======== Listed entries ========

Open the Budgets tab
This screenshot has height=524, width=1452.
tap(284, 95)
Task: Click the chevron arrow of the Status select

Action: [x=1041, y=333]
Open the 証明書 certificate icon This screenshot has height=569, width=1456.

========
======== Listed entries ========

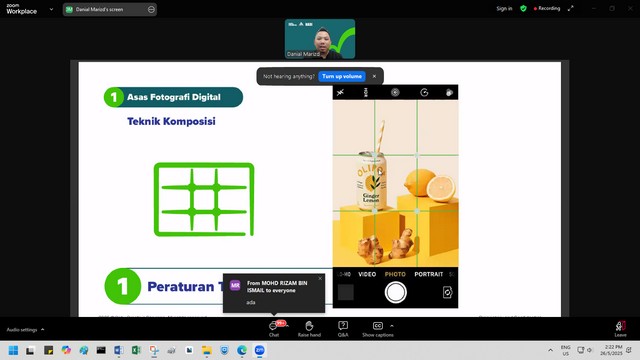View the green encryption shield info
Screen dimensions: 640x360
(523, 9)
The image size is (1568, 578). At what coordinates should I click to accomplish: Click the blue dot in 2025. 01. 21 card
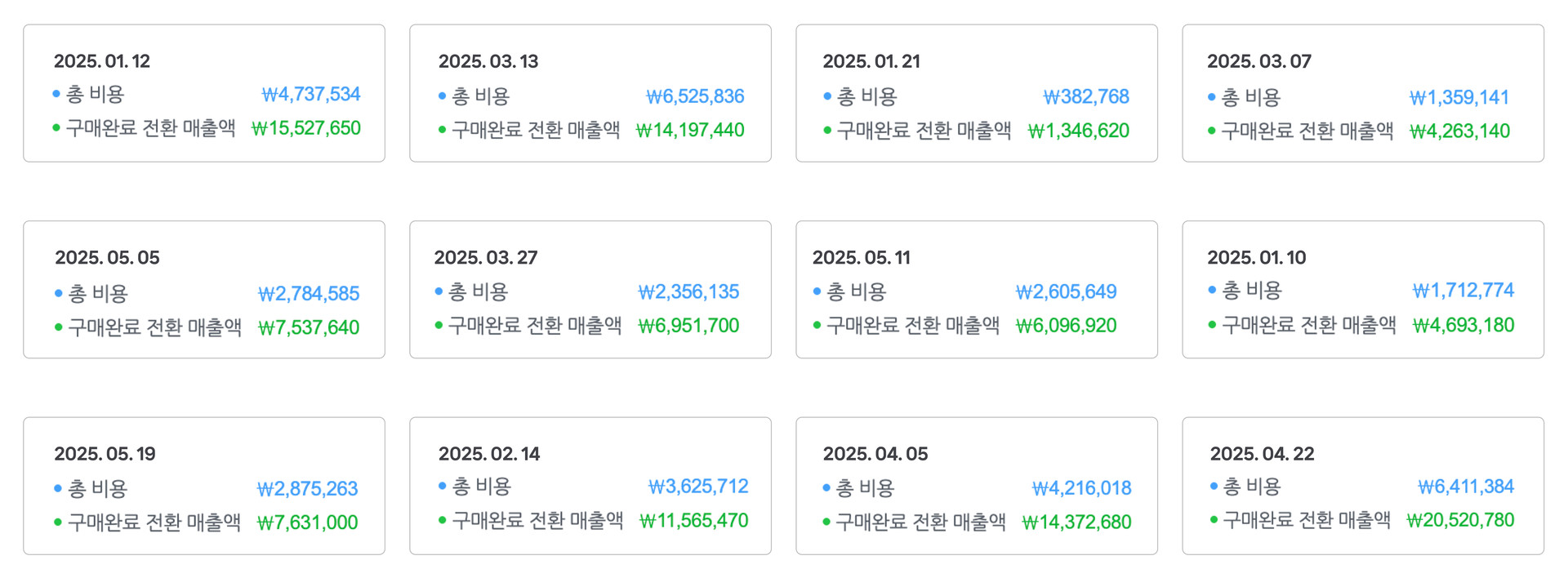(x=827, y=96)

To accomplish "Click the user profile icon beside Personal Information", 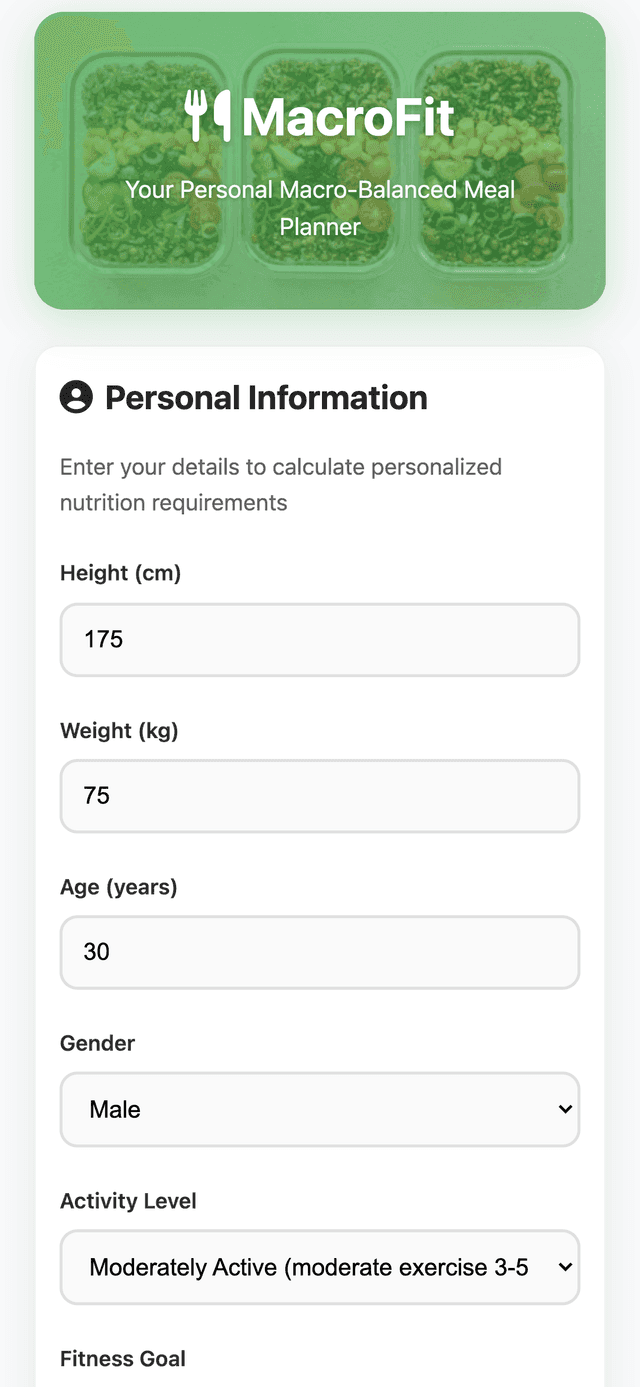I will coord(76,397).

========

[Exercise instructions]
Recast the lines from the one containing "Open the Budgets tab" through the one containing "Open the 証明書" as a Markdown table with the columns Row and Line, skipping blank lines.

[Output for this exercise]
| Row | Line |
|---|---|
| 1 | Open the Budgets tab |
| 2 | This screenshot has height=524, width=1452. |
| 3 | tap(284, 95) |
| 4 | Task: Click the chevron arrow of the Status select |
| 5 | Action: [x=1041, y=333] |
| 6 | Open the 証明書 certificate icon This screenshot has height=569, width=1456. |